(Dataset entries)
+ + + +
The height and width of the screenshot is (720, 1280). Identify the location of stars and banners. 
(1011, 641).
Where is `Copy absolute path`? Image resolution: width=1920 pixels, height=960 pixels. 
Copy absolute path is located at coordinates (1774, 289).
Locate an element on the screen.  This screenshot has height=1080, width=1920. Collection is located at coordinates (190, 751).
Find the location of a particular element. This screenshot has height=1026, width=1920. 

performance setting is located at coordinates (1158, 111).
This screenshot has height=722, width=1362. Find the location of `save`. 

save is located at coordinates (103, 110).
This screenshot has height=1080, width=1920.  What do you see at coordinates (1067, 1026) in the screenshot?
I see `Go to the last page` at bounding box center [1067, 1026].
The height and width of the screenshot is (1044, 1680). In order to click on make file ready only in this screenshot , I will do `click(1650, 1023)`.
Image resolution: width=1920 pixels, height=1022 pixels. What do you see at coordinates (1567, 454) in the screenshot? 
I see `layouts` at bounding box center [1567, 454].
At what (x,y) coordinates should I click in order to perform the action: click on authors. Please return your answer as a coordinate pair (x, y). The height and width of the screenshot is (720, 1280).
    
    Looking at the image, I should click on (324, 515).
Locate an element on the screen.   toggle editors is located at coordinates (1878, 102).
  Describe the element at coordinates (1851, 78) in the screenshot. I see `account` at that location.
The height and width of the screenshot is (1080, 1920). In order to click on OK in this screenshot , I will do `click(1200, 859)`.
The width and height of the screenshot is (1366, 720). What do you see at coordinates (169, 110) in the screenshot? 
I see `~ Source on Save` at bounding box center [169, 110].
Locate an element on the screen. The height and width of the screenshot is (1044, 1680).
+ + + +
Retype every one of the records above word for word, with nothing changed.

The height and width of the screenshot is (720, 1280). Identify the location of stars and banners. 
(1011, 641).
Where is `Copy absolute path`? Image resolution: width=1920 pixels, height=960 pixels. 
Copy absolute path is located at coordinates (1774, 289).
Locate an element on the screen.  This screenshot has height=1080, width=1920. Collection is located at coordinates (190, 751).
Find the location of a particular element. This screenshot has height=1026, width=1920. 

performance setting is located at coordinates (1158, 111).
This screenshot has height=722, width=1362. Find the location of `save`. 

save is located at coordinates (103, 110).
This screenshot has height=1080, width=1920.  What do you see at coordinates (1067, 1026) in the screenshot?
I see `Go to the last page` at bounding box center [1067, 1026].
The height and width of the screenshot is (1044, 1680). In order to click on make file ready only in this screenshot , I will do `click(1650, 1023)`.
Image resolution: width=1920 pixels, height=1022 pixels. What do you see at coordinates (1567, 454) in the screenshot? 
I see `layouts` at bounding box center [1567, 454].
At what (x,y) coordinates should I click in order to perform the action: click on authors. Please return your answer as a coordinate pair (x, y). The height and width of the screenshot is (720, 1280).
    
    Looking at the image, I should click on (324, 515).
Locate an element on the screen.   toggle editors is located at coordinates (1878, 102).
  Describe the element at coordinates (1851, 78) in the screenshot. I see `account` at that location.
The height and width of the screenshot is (1080, 1920). In order to click on OK in this screenshot , I will do `click(1200, 859)`.
The width and height of the screenshot is (1366, 720). What do you see at coordinates (169, 110) in the screenshot? 
I see `~ Source on Save` at bounding box center [169, 110].
Locate an element on the screen. The height and width of the screenshot is (1044, 1680).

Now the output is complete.